═════ Records for the exercise ═════

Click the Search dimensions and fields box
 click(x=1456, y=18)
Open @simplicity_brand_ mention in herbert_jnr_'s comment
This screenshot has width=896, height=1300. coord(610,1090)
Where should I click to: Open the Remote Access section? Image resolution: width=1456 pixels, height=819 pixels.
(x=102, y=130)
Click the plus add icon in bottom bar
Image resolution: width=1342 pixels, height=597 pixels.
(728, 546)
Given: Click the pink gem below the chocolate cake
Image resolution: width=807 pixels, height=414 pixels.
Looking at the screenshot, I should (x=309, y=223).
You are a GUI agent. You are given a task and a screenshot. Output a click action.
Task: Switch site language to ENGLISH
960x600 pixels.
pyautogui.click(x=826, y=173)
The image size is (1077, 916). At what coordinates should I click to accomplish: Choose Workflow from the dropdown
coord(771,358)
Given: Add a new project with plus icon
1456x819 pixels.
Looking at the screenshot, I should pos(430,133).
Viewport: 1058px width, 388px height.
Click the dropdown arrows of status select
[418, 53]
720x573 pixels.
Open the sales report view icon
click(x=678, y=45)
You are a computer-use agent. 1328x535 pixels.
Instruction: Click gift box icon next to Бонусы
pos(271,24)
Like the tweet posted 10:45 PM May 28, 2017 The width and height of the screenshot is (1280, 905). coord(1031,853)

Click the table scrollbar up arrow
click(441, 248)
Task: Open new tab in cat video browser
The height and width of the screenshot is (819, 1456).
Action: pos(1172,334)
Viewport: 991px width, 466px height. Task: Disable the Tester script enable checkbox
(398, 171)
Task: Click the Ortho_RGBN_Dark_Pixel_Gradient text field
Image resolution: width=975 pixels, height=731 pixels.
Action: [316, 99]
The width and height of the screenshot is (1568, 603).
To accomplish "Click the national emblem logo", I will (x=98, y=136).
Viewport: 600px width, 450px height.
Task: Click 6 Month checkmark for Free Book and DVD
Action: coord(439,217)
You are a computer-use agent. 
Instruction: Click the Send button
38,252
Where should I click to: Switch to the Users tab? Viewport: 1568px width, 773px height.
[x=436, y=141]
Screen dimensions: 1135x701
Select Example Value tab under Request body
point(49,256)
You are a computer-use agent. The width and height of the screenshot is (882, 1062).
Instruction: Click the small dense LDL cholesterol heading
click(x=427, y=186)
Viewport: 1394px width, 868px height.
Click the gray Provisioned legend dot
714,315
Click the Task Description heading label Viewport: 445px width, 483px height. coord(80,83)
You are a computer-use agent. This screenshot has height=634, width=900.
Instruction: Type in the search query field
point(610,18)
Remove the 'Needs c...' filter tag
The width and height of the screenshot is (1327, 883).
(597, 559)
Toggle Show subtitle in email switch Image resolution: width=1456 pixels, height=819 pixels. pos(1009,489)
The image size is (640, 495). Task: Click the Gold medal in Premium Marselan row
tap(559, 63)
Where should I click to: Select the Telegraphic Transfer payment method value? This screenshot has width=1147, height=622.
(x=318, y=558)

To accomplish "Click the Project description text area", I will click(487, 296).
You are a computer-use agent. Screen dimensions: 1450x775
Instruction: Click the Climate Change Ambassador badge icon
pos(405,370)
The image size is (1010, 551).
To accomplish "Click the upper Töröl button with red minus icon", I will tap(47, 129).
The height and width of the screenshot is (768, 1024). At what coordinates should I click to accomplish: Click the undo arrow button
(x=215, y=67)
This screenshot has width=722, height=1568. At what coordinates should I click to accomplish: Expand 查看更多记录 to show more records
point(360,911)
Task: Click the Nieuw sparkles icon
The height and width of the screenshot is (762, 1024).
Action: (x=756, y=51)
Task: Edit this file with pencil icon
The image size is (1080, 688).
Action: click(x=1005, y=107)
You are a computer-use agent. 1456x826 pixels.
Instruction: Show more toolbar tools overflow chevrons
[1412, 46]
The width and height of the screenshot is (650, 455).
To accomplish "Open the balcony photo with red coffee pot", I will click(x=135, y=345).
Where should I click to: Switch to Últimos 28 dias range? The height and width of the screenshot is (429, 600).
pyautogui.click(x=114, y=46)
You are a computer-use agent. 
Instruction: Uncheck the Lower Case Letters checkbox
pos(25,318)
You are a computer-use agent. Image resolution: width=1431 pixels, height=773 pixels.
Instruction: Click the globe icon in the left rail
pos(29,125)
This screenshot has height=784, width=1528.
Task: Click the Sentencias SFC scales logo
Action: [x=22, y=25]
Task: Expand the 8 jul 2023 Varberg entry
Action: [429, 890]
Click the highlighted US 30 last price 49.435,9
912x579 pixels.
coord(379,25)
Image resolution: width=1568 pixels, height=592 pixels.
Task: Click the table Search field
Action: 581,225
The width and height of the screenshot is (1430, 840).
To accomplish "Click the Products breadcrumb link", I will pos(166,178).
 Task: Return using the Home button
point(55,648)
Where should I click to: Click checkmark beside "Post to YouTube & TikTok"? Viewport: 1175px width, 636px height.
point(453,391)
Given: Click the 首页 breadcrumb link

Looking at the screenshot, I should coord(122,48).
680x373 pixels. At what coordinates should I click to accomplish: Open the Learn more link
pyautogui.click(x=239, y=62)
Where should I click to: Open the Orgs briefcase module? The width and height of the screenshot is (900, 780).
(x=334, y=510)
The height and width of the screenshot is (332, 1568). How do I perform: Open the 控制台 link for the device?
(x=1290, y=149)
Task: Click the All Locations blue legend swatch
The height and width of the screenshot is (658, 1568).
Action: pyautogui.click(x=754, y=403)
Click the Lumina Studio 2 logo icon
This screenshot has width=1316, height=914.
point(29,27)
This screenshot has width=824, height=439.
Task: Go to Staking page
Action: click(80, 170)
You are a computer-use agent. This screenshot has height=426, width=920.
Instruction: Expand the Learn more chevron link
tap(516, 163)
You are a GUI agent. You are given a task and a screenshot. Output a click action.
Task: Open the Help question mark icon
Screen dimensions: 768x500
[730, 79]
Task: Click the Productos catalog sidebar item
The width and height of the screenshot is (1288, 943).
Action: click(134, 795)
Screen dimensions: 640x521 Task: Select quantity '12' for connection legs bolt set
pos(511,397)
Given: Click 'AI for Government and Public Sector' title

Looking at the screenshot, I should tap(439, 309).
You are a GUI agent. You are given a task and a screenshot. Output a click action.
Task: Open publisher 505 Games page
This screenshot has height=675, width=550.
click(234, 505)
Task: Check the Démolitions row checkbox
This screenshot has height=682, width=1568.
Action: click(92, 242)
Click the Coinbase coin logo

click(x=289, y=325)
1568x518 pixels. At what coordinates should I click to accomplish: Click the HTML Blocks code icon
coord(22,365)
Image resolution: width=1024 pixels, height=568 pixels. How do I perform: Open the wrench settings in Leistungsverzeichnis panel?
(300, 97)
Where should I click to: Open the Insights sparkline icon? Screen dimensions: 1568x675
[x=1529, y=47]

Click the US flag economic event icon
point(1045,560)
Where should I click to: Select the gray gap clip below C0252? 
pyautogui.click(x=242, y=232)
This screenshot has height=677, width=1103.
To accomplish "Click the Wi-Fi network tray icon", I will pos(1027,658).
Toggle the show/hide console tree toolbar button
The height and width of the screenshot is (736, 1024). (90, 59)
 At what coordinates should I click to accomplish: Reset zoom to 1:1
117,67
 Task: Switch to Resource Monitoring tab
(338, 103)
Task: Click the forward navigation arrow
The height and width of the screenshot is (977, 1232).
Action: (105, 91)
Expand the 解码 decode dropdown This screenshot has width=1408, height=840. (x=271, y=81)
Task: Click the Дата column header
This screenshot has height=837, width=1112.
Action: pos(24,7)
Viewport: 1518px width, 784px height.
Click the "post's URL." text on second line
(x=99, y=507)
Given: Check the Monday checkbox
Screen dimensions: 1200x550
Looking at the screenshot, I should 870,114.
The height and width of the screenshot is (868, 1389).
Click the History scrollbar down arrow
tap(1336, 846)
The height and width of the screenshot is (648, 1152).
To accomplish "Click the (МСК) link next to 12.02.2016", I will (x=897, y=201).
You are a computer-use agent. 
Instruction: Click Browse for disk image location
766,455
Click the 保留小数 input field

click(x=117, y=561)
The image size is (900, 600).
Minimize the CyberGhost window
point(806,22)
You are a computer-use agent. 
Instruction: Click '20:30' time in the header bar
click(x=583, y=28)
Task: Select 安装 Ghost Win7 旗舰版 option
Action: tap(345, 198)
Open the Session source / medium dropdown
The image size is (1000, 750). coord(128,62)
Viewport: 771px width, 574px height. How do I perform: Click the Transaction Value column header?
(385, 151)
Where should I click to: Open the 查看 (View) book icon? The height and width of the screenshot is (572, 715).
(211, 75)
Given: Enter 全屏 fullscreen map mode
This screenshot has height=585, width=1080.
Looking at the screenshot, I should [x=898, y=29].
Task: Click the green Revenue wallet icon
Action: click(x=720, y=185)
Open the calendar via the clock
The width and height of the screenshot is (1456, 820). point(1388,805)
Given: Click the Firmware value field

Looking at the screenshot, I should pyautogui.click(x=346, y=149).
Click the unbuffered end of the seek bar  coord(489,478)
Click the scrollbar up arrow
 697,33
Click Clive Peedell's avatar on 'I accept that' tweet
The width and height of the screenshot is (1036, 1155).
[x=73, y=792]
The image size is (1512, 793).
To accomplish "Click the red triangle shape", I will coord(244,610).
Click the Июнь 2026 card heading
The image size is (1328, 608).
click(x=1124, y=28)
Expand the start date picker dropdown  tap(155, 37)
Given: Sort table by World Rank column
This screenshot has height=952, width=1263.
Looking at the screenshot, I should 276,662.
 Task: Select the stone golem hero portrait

═════

Instruction - Reproduce the lines of the material verbatim, starting at its first line and ending with the line that contains "Action: [316, 99]", with both ends included.

Exercise solution -
Click the Search dimensions and fields box
 click(x=1456, y=18)
Open @simplicity_brand_ mention in herbert_jnr_'s comment
This screenshot has width=896, height=1300. coord(610,1090)
Where should I click to: Open the Remote Access section? Image resolution: width=1456 pixels, height=819 pixels.
(x=102, y=130)
Click the plus add icon in bottom bar
Image resolution: width=1342 pixels, height=597 pixels.
(728, 546)
Given: Click the pink gem below the chocolate cake
Image resolution: width=807 pixels, height=414 pixels.
Looking at the screenshot, I should (x=309, y=223).
You are a GUI agent. You are given a task and a screenshot. Output a click action.
Task: Switch site language to ENGLISH
960x600 pixels.
pyautogui.click(x=826, y=173)
The image size is (1077, 916). At what coordinates should I click to accomplish: Choose Workflow from the dropdown
coord(771,358)
Given: Add a new project with plus icon
1456x819 pixels.
Looking at the screenshot, I should pos(430,133).
Viewport: 1058px width, 388px height.
Click the dropdown arrows of status select
[418, 53]
720x573 pixels.
Open the sales report view icon
click(x=678, y=45)
You are a computer-use agent. 1328x535 pixels.
Instruction: Click gift box icon next to Бонусы
pos(271,24)
Like the tweet posted 10:45 PM May 28, 2017 The width and height of the screenshot is (1280, 905). coord(1031,853)

Click the table scrollbar up arrow
click(441, 248)
Task: Open new tab in cat video browser
The height and width of the screenshot is (819, 1456).
Action: pos(1172,334)
Viewport: 991px width, 466px height. Task: Disable the Tester script enable checkbox
(398, 171)
Task: Click the Ortho_RGBN_Dark_Pixel_Gradient text field
Image resolution: width=975 pixels, height=731 pixels.
Action: [316, 99]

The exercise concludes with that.